Directive:
Can you reproduce every one of the entries below verbatim, line for line, with nothing altered?

Items:
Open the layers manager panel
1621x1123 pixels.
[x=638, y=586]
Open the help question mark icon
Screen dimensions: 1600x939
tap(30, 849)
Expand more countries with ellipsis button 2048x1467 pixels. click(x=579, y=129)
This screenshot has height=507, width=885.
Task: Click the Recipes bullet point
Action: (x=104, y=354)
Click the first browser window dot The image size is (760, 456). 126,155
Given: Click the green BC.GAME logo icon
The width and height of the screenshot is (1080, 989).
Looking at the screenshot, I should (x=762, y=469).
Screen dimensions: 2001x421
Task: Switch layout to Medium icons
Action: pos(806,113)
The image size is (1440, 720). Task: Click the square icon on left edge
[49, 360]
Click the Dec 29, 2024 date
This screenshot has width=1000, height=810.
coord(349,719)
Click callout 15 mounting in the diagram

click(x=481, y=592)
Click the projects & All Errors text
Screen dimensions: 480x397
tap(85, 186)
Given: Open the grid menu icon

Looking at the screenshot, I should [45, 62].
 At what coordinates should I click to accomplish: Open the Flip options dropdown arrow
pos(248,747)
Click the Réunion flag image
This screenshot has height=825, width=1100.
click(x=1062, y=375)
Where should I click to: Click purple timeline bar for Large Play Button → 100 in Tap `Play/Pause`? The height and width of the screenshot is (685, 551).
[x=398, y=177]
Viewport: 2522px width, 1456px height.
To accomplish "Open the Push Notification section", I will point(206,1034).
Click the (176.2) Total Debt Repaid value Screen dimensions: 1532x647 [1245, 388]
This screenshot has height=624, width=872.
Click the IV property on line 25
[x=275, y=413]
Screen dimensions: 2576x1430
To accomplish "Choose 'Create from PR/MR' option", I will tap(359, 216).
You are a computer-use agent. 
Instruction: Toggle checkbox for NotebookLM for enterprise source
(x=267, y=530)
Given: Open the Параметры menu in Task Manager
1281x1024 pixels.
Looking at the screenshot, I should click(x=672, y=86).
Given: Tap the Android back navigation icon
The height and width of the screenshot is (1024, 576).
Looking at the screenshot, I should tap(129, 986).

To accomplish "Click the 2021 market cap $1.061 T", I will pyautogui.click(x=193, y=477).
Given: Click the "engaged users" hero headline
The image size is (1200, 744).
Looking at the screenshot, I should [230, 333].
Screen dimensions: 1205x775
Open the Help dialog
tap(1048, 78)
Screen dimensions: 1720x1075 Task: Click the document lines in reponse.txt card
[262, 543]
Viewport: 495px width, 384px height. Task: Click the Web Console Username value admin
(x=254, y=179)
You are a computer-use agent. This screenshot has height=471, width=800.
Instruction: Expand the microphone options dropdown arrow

Response for this exercise:
Open the layers manager panel
1621x1123 pixels.
[x=638, y=586]
Open the help question mark icon
Screen dimensions: 1600x939
tap(30, 849)
Expand more countries with ellipsis button 2048x1467 pixels. click(x=579, y=129)
This screenshot has height=507, width=885.
Task: Click the Recipes bullet point
Action: (x=104, y=354)
Click the first browser window dot The image size is (760, 456). 126,155
Given: Click the green BC.GAME logo icon
The width and height of the screenshot is (1080, 989).
Looking at the screenshot, I should (x=762, y=469).
Screen dimensions: 2001x421
Task: Switch layout to Medium icons
Action: pos(806,113)
The image size is (1440, 720). Task: Click the square icon on left edge
[49, 360]
Click the Dec 29, 2024 date
This screenshot has width=1000, height=810.
coord(349,719)
Click callout 15 mounting in the diagram

click(x=481, y=592)
Click the projects & All Errors text
Screen dimensions: 480x397
tap(85, 186)
Given: Open the grid menu icon

Looking at the screenshot, I should [45, 62].
 At what coordinates should I click to accomplish: Open the Flip options dropdown arrow
pos(248,747)
Click the Réunion flag image
This screenshot has height=825, width=1100.
click(x=1062, y=375)
Where should I click to: Click purple timeline bar for Large Play Button → 100 in Tap `Play/Pause`? The height and width of the screenshot is (685, 551).
[x=398, y=177]
Viewport: 2522px width, 1456px height.
To accomplish "Open the Push Notification section", I will point(206,1034).
Click the (176.2) Total Debt Repaid value Screen dimensions: 1532x647 [1245, 388]
This screenshot has height=624, width=872.
Click the IV property on line 25
[x=275, y=413]
Screen dimensions: 2576x1430
To accomplish "Choose 'Create from PR/MR' option", I will tap(359, 216).
You are a computer-use agent. 
Instruction: Toggle checkbox for NotebookLM for enterprise source
(x=267, y=530)
Given: Open the Параметры menu in Task Manager
1281x1024 pixels.
Looking at the screenshot, I should click(x=672, y=86).
Given: Tap the Android back navigation icon
The height and width of the screenshot is (1024, 576).
Looking at the screenshot, I should tap(129, 986).

To accomplish "Click the 2021 market cap $1.061 T", I will pyautogui.click(x=193, y=477).
Given: Click the "engaged users" hero headline
The image size is (1200, 744).
Looking at the screenshot, I should [230, 333].
Screen dimensions: 1205x775
Open the Help dialog
tap(1048, 78)
Screen dimensions: 1720x1075 Task: Click the document lines in reponse.txt card
[262, 543]
Viewport: 495px width, 384px height. Task: Click the Web Console Username value admin
(x=254, y=179)
You are a computer-use agent. This screenshot has height=471, width=800.
Instruction: Expand the microphone options dropdown arrow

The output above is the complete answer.